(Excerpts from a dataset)

***

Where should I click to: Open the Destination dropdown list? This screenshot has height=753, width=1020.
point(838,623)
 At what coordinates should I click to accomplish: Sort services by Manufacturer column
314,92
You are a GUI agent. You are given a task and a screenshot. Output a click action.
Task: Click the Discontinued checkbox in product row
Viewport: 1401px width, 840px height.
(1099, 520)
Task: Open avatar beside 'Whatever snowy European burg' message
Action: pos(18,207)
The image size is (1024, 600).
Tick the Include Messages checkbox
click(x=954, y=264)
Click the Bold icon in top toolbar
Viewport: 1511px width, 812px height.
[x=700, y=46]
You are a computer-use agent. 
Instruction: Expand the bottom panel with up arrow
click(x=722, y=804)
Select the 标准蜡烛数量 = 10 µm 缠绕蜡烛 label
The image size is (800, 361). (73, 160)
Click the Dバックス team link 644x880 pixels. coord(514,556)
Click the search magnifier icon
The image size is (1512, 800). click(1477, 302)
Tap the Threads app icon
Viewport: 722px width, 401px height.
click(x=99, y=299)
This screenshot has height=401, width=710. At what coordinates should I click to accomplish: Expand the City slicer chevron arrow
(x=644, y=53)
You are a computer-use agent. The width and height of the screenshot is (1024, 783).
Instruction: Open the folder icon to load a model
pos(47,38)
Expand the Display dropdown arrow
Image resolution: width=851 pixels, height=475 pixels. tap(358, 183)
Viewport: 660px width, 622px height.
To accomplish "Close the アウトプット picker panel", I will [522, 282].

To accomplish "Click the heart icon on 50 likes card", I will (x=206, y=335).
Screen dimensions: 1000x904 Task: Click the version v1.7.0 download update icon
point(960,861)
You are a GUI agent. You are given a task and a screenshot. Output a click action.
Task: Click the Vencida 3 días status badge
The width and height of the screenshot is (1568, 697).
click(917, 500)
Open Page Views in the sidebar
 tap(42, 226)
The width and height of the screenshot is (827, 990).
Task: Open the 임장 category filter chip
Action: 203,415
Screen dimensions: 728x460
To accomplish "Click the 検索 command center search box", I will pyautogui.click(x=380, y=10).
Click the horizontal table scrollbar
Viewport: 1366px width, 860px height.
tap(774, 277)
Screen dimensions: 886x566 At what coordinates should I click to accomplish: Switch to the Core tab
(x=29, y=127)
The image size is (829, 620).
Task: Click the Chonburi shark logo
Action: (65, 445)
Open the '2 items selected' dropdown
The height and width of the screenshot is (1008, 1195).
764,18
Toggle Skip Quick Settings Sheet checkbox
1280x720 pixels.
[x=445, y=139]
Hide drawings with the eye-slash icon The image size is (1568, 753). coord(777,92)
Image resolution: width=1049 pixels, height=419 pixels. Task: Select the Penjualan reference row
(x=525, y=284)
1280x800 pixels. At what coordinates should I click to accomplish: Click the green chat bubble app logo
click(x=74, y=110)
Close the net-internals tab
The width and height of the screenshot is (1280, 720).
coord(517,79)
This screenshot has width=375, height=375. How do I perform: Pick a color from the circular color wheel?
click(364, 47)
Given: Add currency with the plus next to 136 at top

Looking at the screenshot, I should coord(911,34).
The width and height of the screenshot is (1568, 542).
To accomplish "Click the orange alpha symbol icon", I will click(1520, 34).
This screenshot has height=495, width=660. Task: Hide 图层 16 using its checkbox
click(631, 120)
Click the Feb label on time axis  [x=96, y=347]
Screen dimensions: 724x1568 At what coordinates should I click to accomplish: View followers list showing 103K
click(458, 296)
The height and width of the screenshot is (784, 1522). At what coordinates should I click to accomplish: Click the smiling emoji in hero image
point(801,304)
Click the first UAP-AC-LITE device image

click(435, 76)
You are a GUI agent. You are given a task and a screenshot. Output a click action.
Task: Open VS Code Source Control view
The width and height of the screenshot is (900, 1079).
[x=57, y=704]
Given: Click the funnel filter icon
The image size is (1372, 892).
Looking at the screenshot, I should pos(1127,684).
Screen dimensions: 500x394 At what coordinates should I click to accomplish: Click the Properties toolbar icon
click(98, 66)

***

> **WHAT TO PRODUCE**:
Return the records in full, exactly as they read.

> **RESULT**:
Where should I click to: Open the Destination dropdown list? This screenshot has height=753, width=1020.
point(838,623)
 At what coordinates should I click to accomplish: Sort services by Manufacturer column
314,92
You are a GUI agent. You are given a task and a screenshot. Output a click action.
Task: Click the Discontinued checkbox in product row
Viewport: 1401px width, 840px height.
(1099, 520)
Task: Open avatar beside 'Whatever snowy European burg' message
Action: pos(18,207)
The image size is (1024, 600).
Tick the Include Messages checkbox
click(x=954, y=264)
Click the Bold icon in top toolbar
Viewport: 1511px width, 812px height.
[x=700, y=46]
You are a computer-use agent. 
Instruction: Expand the bottom panel with up arrow
click(x=722, y=804)
Select the 标准蜡烛数量 = 10 µm 缠绕蜡烛 label
The image size is (800, 361). (73, 160)
Click the Dバックス team link 644x880 pixels. coord(514,556)
Click the search magnifier icon
The image size is (1512, 800). click(1477, 302)
Tap the Threads app icon
Viewport: 722px width, 401px height.
click(x=99, y=299)
This screenshot has height=401, width=710. At what coordinates should I click to accomplish: Expand the City slicer chevron arrow
(x=644, y=53)
You are a computer-use agent. The width and height of the screenshot is (1024, 783).
Instruction: Open the folder icon to load a model
pos(47,38)
Expand the Display dropdown arrow
Image resolution: width=851 pixels, height=475 pixels. tap(358, 183)
Viewport: 660px width, 622px height.
To accomplish "Close the アウトプット picker panel", I will [522, 282].

To accomplish "Click the heart icon on 50 likes card", I will (x=206, y=335).
Screen dimensions: 1000x904 Task: Click the version v1.7.0 download update icon
point(960,861)
You are a GUI agent. You are given a task and a screenshot. Output a click action.
Task: Click the Vencida 3 días status badge
The width and height of the screenshot is (1568, 697).
click(917, 500)
Open Page Views in the sidebar
 tap(42, 226)
The width and height of the screenshot is (827, 990).
Task: Open the 임장 category filter chip
Action: 203,415
Screen dimensions: 728x460
To accomplish "Click the 検索 command center search box", I will pyautogui.click(x=380, y=10).
Click the horizontal table scrollbar
Viewport: 1366px width, 860px height.
tap(774, 277)
Screen dimensions: 886x566 At what coordinates should I click to accomplish: Switch to the Core tab
(x=29, y=127)
The image size is (829, 620).
Task: Click the Chonburi shark logo
Action: (65, 445)
Open the '2 items selected' dropdown
The height and width of the screenshot is (1008, 1195).
764,18
Toggle Skip Quick Settings Sheet checkbox
1280x720 pixels.
[x=445, y=139]
Hide drawings with the eye-slash icon The image size is (1568, 753). coord(777,92)
Image resolution: width=1049 pixels, height=419 pixels. Task: Select the Penjualan reference row
(x=525, y=284)
1280x800 pixels. At what coordinates should I click to accomplish: Click the green chat bubble app logo
click(x=74, y=110)
Close the net-internals tab
The width and height of the screenshot is (1280, 720).
coord(517,79)
This screenshot has width=375, height=375. How do I perform: Pick a color from the circular color wheel?
click(364, 47)
Given: Add currency with the plus next to 136 at top

Looking at the screenshot, I should coord(911,34).
The width and height of the screenshot is (1568, 542).
To accomplish "Click the orange alpha symbol icon", I will click(1520, 34).
This screenshot has height=495, width=660. Task: Hide 图层 16 using its checkbox
click(631, 120)
Click the Feb label on time axis  [x=96, y=347]
Screen dimensions: 724x1568 At what coordinates should I click to accomplish: View followers list showing 103K
click(458, 296)
The height and width of the screenshot is (784, 1522). At what coordinates should I click to accomplish: Click the smiling emoji in hero image
point(801,304)
Click the first UAP-AC-LITE device image

click(435, 76)
You are a GUI agent. You are given a task and a screenshot. Output a click action.
Task: Open VS Code Source Control view
The width and height of the screenshot is (900, 1079).
[x=57, y=704]
Given: Click the funnel filter icon
The image size is (1372, 892).
Looking at the screenshot, I should pos(1127,684).
Screen dimensions: 500x394 At what coordinates should I click to accomplish: Click the Properties toolbar icon
click(98, 66)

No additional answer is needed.